Dès lors, ce qu’on attend du politique, lors d’échéances comparables à celles d’une élection présidentielle, c’est une vision d’ensemble, un corpus théorique de lecture et de transformation du social. Contrairement à ce qu’affirme une critique postmoderne facile des « grands récits », nous attendons du politique qu’il énonce de « grandes histoires ». C’est-à-dire l’articulation d’un débat sur la rupture avec le quotidien, avec les contraintes, qui pose la question double du sens de l’action et des choix collectifs en même temps que la question des préférences collectives. Il est temps en effet pour redonner à l’idéologie sa forme contemporaine. Le discours politique ne peut être seulement un discours technique qui égrène des mesures. Il est une vision de la société et de sa transformation […] seule l’idéologie permet de remettre en cause l’entêtement technique, la réification d’états de fait ; seul le débat idéologique permet au politique de reposer la question des finalités, c’est-à-dire la question même de sa légitimité et de penser son action au-delà des contraintes factuelles existantes. L’idéologie, dans un système démocratique mature, délibératif, est une condition même de restauration de l’action politique, au-delà d’un ensemble de mesures, comme étant une capacité à proposer un autre monde et, ce faisant, à s’engager dans le temps au nom des principes.

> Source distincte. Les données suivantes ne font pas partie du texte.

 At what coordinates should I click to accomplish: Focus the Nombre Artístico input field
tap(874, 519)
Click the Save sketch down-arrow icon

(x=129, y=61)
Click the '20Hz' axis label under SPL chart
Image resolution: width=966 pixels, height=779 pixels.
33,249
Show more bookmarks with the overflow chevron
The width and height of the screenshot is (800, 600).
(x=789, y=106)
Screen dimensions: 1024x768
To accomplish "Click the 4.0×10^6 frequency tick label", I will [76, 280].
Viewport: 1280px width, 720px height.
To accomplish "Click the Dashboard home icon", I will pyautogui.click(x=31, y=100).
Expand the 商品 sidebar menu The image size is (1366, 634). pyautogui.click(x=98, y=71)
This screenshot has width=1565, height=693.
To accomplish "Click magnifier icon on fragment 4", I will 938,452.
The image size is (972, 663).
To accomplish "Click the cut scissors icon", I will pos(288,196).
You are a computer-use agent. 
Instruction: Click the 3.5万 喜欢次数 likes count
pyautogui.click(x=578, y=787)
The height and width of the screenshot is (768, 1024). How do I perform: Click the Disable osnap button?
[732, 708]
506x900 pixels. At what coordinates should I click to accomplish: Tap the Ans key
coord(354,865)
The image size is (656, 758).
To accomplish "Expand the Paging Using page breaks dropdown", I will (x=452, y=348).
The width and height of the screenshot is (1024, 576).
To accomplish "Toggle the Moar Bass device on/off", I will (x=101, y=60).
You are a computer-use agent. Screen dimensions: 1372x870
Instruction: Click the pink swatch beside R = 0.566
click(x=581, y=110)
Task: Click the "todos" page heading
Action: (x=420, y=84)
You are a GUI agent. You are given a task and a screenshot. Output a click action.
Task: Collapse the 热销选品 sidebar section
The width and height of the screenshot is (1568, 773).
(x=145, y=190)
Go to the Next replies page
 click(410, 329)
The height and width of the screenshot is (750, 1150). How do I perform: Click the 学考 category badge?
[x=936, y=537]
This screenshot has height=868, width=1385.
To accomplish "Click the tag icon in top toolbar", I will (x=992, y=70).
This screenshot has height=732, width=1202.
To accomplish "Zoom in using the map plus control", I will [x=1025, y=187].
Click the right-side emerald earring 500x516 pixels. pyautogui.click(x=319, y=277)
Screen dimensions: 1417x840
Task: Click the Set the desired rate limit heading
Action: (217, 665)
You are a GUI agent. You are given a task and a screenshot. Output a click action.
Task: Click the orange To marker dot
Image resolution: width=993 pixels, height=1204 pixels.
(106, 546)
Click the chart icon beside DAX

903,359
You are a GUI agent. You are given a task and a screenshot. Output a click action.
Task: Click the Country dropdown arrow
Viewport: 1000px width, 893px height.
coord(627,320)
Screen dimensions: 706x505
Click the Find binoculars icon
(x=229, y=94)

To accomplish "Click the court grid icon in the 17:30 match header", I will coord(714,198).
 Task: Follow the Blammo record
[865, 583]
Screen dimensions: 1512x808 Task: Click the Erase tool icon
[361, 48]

Responsabilité, délibération et idéologie constituent en effet le triptyque d’un discours et d’une action politique réinventés. C’est cela qu’on peut espérer advenir en 2012, avec une naïveté assumée. »
Macron fut d’abord une bulle, puis élu par défaut et incapable d’avoir une majorité.
Trois jours avant le premier tour de scrutin des élections législatives, le 11 juin, les partis de droite et de gauche, et leurs candidats, sont en perdition. L’électorat, dans son ensemble, considère qu’Emmanuel Macron a réussi ses premières semaines. En un mot : » Il faut lui laisser sa chance. » Si cet homme a de la chance, tant mieux, tant mieux pour la France. Si cet homme a du talent, c’est encore mieux.
Dans la reconstitution de ces mois qui ébranlèrent le monde, l’Europe et la France, nous verrons que si la chance a souvent été au rendez-vous, il a fallu beaucoup de volonté et de détermination pour forcer le destin et franchir les obstacles.
Gérard Courtois a raison d’écrire dans le journal Le Monde que si les Français ont pour habitude de ne pas se déjuger aux législatives, il n’était pas écrit qu’Emmanuel Macron, parti de rien, serait capable de réussir son pari. Ce pari avait « été annoncé de longue date par le candidat Macron, enclenché par sa victoire et consolidé par la constitution d’un gouvernement associant des responsables de gauche, de droite, du centre et d’ailleurs. Il est confirmé par la dernière vague de l’enquête électorale du Cevipof, réalisée par Ipsos et publiée dans nos colonnes le 3 juin. Les candidats qui se réclament du chef de l’Etat ne bénéficient pas seulement, globalement, d’une solide avance dans les intentions de vote (31 % contre 22 % à la droite, 18 % au FN, 11,5 % à La France insoumise et 8,5 % aux socialistes). Ils vont, en outre, dans bien des cas, se retrouver au second tour en position centrale et gagnante, soutenus par la gauche quand ils affronteront des candidats du FN ou des Républicains et symétriquement rejoints par la droite modérée quand ils seront opposés à des candidats de la gauche radicale ou frondeuse. Bref, la recomposition de grande ampleur du paysage politique qui s’annonce ne relève pas de la bonne fortune. Mais d’une stratégie soigneusement pensée et dont on n’a pas fini de mesurer l’onde de choc. Il ne manquerait plus que le chef de l’Etat bénéficie maintenant d’une conjoncture économique favorable ! »
A suivre…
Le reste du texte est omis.